SALA DE CASACIÓN PENAL  

LUIS GUILLERMO SALAZAR OTERO  

Magistrado Ponente  

AP3232-2016  

Radicación N° 46991  

Aprobado Acta No. 160  

Bogotá D.C., veinticinco (25) de mayo de dos  mil dieciséis (2016).   

ASUNTO  

La Sala se pronuncia sobre la admisibilidad de  la  demanda  sustento  del  recurso  de casación interpuesto por el defensor de  DONAR  LEAL  CERQUERA,  contra  la  sentencia  de  julio 28 de 2015 del Tribunal  Superior  de  Ibagué,  mediante  la  cual modificó el fallo de septiembre 9 de  2013  dictado  por  el Juzgado 5º Penal del Circuito de la misma ciudad, que lo  condenó  como  cómplice  del  delito  de  tráfico,  fabricación  o  porte de  estupefacientes.   

HECHOS  

El  22  de  abril  de  2013,  en  el Municipio de Roncesvalles (Tolima),  cuando miembros de la Policía Nacional realizaban un  operativo  de  registro  e  identificación de personas, hallaron en el interior  del  vehículo  de  placas  WNB-179,  donde se movilizaban DONAR LEAR CERQUERA y  Néstor  Jaime  Baquero,  dos  cajas  con  marihuana, con un peso neto de 18.186  gramos.   

ANTECEDENTES  

1. El 23   de   abril  de  2013  en  audiencia  preliminar     ante     la     Juez    6º    Penal  Municipal  con  función  de  control de garantía   de   Ibagué,  se  formuló  imputación a DONAR        LEAL        CERQUERA1   por  el  hecho  punible  de  tráfico,  fabricación    o    porte    de    estupefacientes,    en   la   modalidad   de  trasportar  y en calidad de  autor, al cual no se allanó.   

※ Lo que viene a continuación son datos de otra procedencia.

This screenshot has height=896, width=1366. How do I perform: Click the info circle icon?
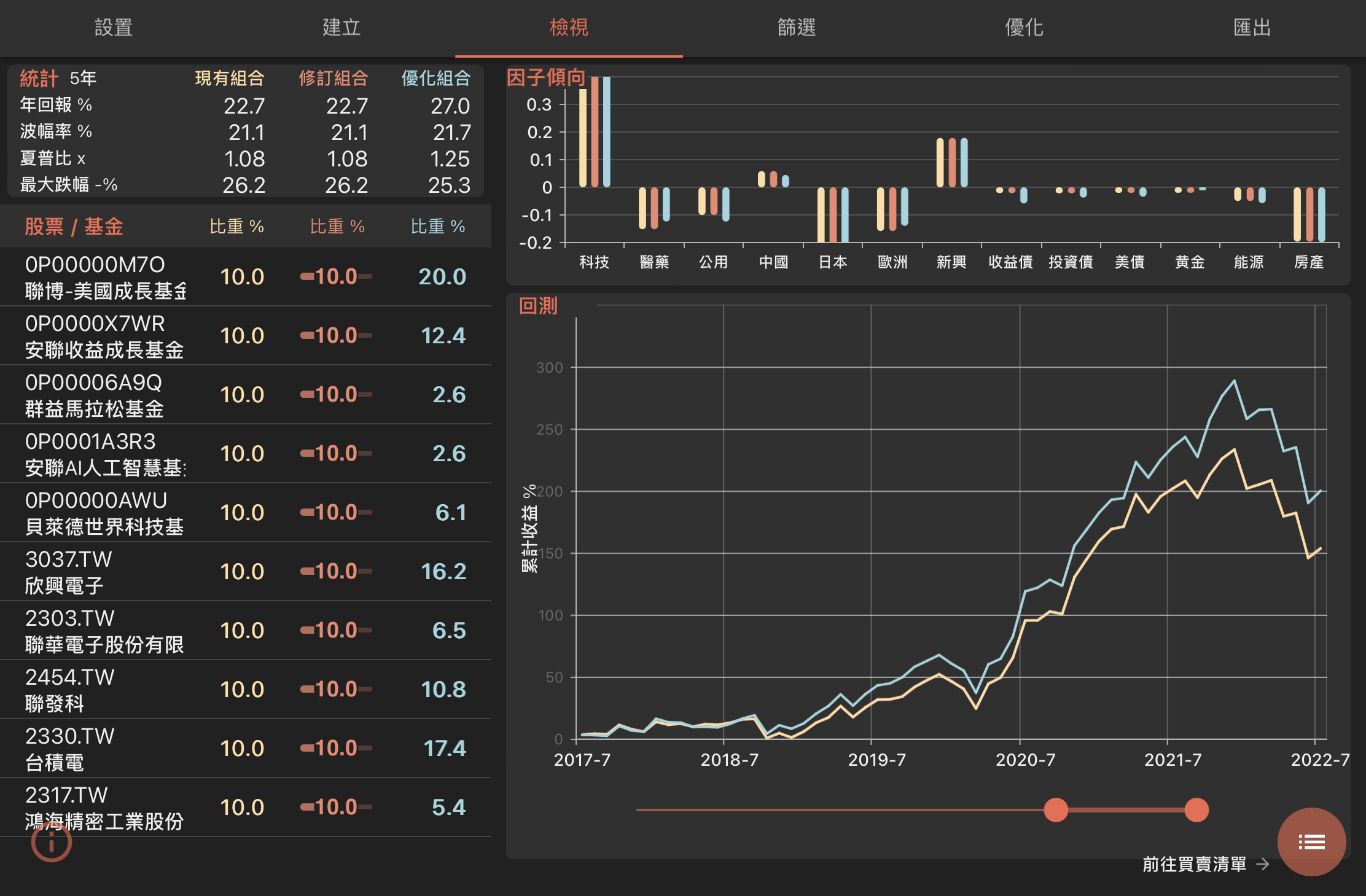click(52, 843)
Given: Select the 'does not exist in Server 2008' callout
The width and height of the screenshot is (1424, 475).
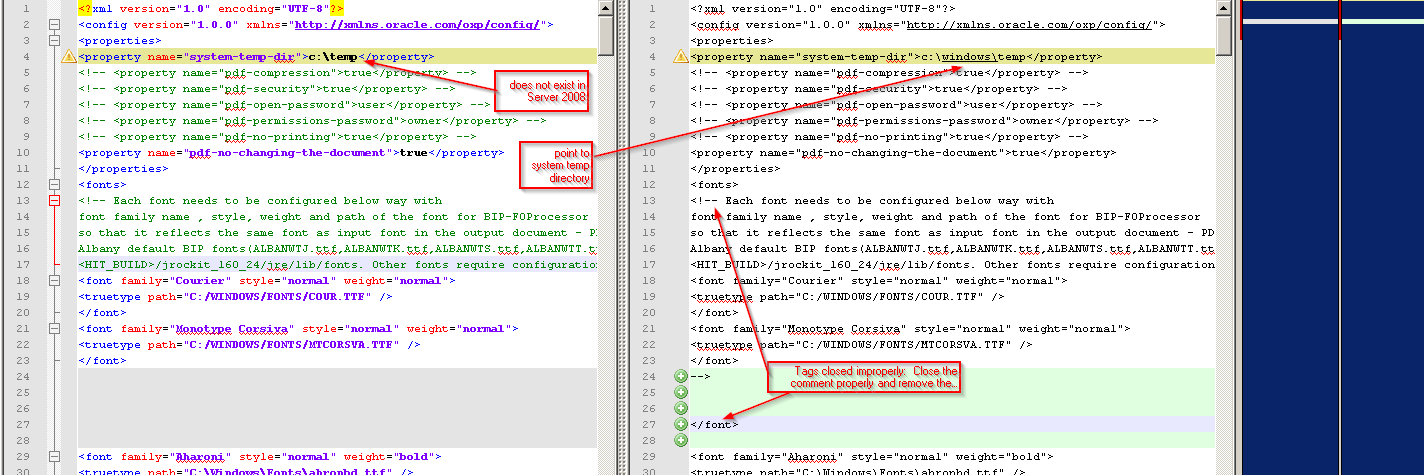Looking at the screenshot, I should click(540, 90).
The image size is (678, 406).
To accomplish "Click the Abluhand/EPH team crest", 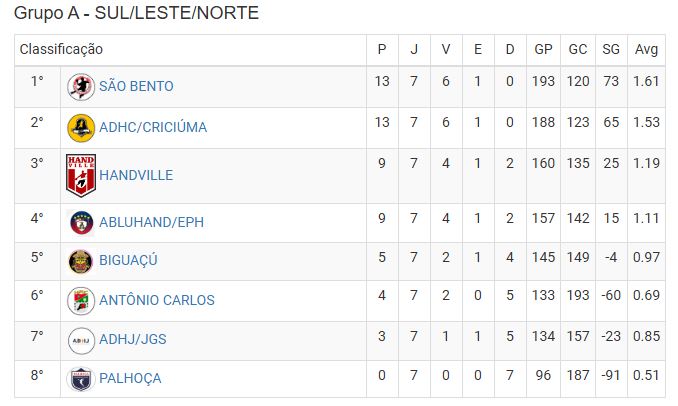I will pos(81,223).
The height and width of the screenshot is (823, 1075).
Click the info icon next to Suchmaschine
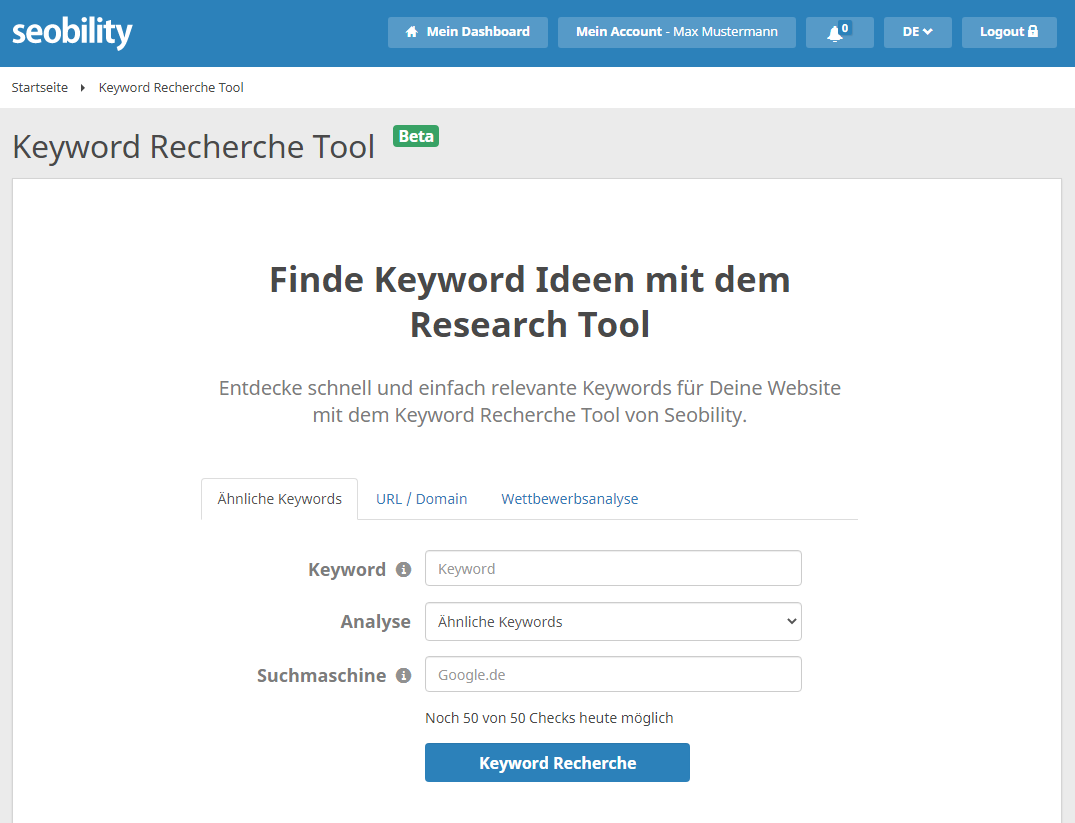pyautogui.click(x=404, y=675)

2. El 22  de  julio del citado año,   el  ente  investigador      presentó     escrito    de  acusación  y  previo  al  inicio  de  la  audiencia de formulación  de  la  misma,  el  9 de septiembre la  Fiscalía  y  procesado  suscribieron  preacuerdo  por  el  cual  se  pactó  la  degradación  de  la  modalidad  de participación de  autor a cómplice.   

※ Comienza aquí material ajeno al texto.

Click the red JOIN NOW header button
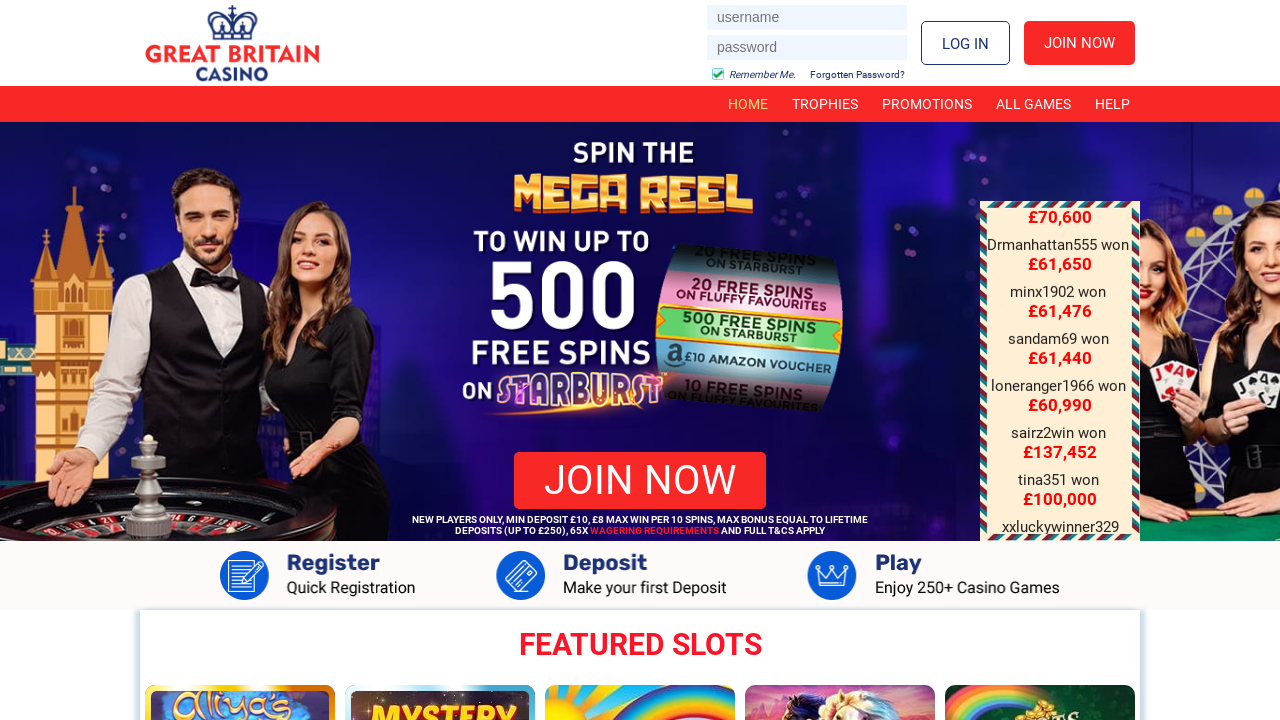This screenshot has height=720, width=1280. click(1079, 43)
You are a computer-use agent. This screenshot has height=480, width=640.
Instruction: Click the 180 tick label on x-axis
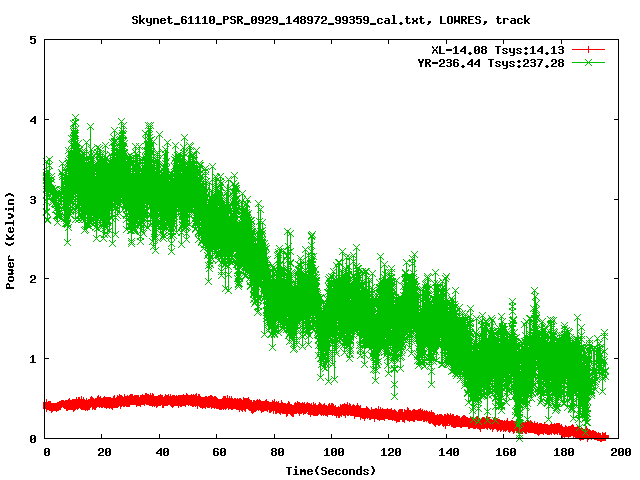coord(561,452)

3. Conforme con lo anterior, el Juzgado 5º  Penal   del   Circuito  de  Ibagué,  por  sentencia  del  9  de  septiembre  de  2013,     condenó    al    mencionado   a  la  pena  principal  de  10  años  y  4  meses  de  prisión  y   multa   equivalente  a    25.666    salarios   mínimos   legales  mensuales  vigentes, imponiéndole  como  accesoria   inhabilitación  para  el  ejercicio  de  derechos  y  funciones  públicas por igual lapso.   

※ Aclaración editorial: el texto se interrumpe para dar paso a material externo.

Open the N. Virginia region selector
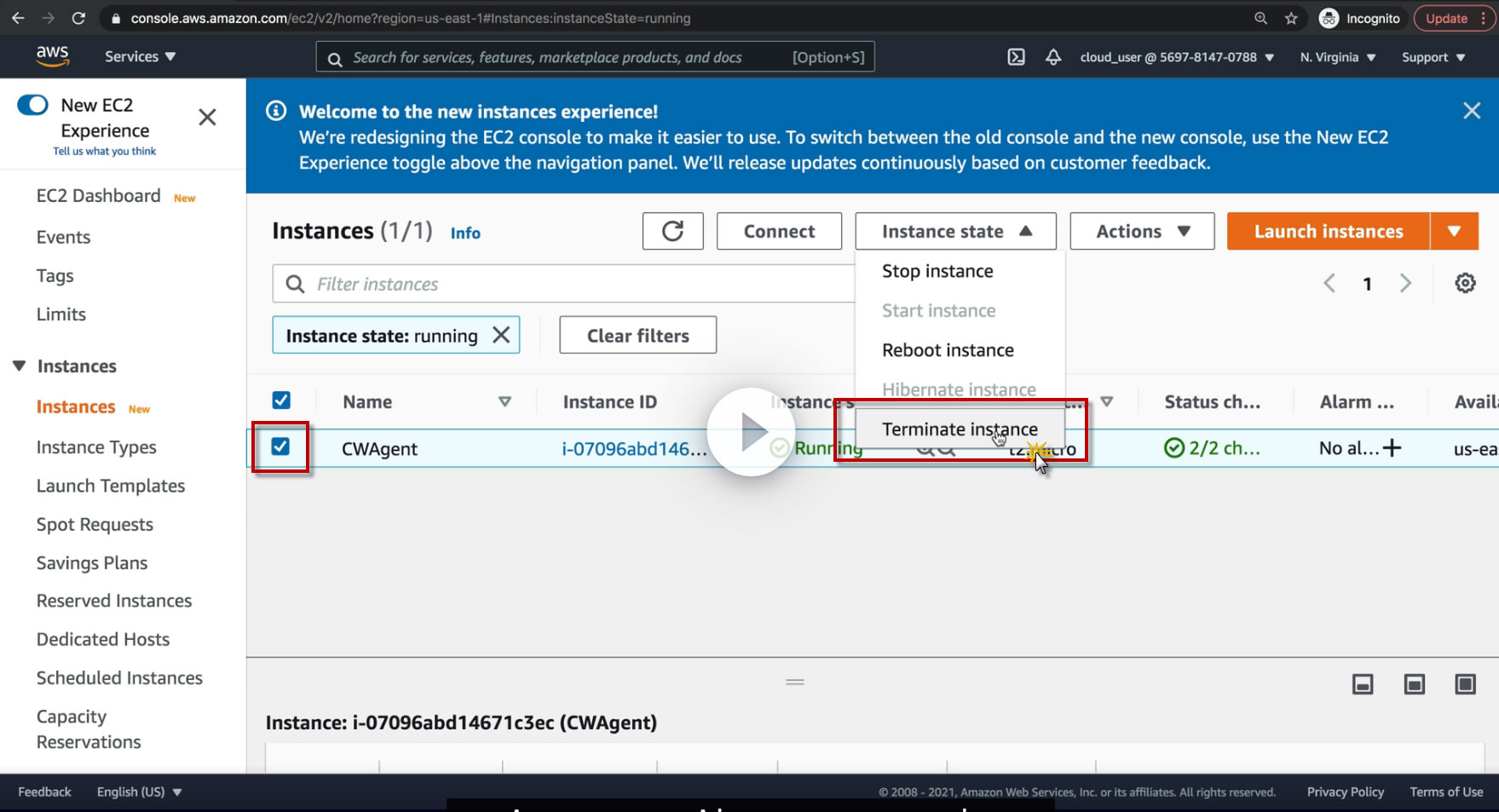The width and height of the screenshot is (1499, 812). click(1338, 57)
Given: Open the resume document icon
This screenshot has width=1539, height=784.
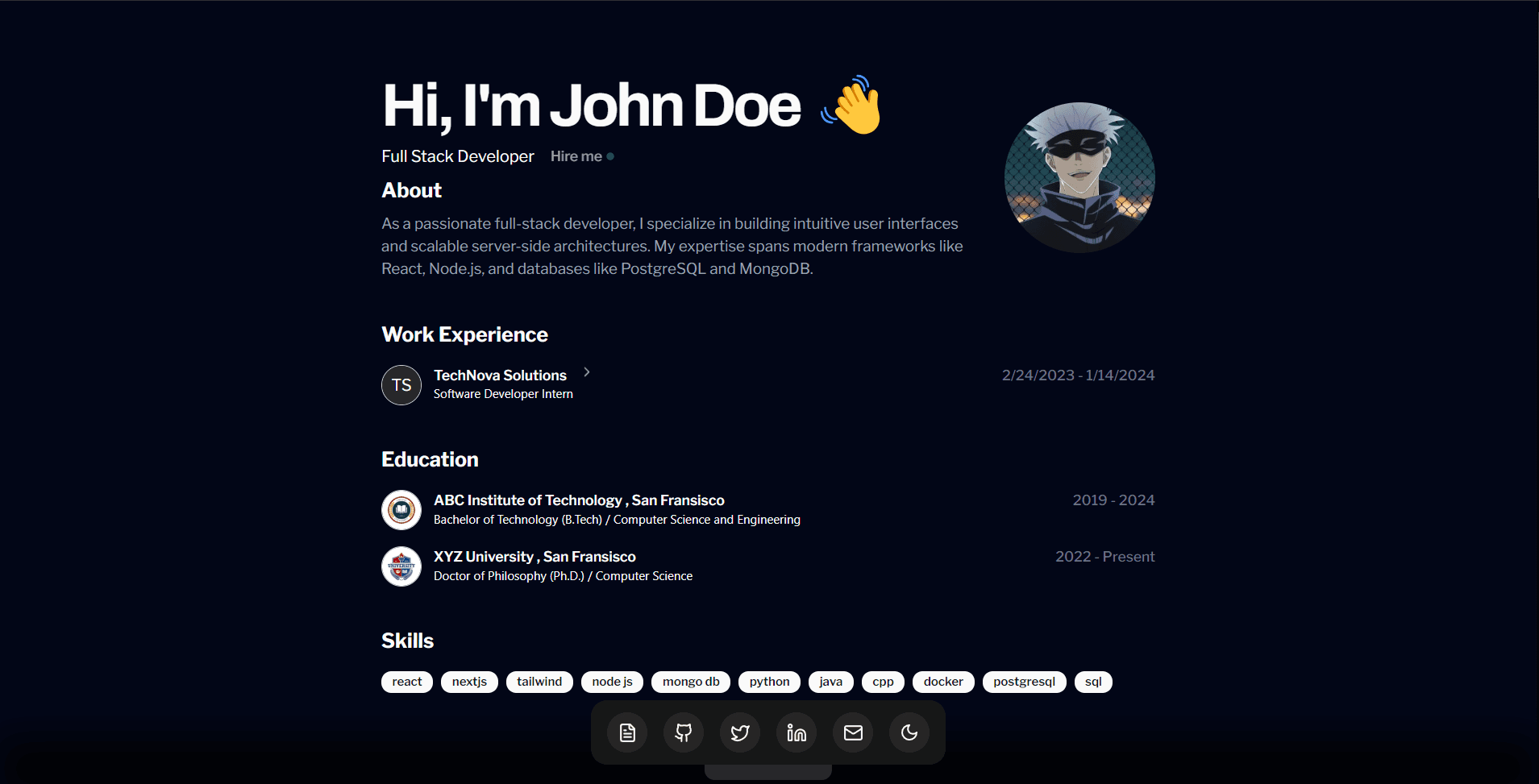Looking at the screenshot, I should [626, 732].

4.  Apelada  tal  determinación  por  la  defensa,   la   Sala   Penal   del   Tribunal  Superior  de  Ibagué,  en  providencia  del  28  de  julio  de  2015, la modificó para  reducir  la  sanción  privativa de la libertad a 123 meses de prisión    y    la    multa   a   10.917  salarios  mínimos  legales  mensuales vigente.   

FUNDAMENTOS DE LA IMPUGNACIÓN  

La  defensa,  con  la finalidad de que se le  garantice  al  acusado  la  efectividad  del derecho material, en particular, el  derecho  a  suscribir preacuerdos y recibir los beneficios jurídicos del mismo,  atacó  la  sentencia  de  segundo  grado  al  amparo  de  la causal primera del  artículo  181  de  la  Ley  906  de  2004,  por  violación  directa  de la ley  sustancial  derivada de la falta de aplicación del último inciso del artículo  61 del Código Penal.   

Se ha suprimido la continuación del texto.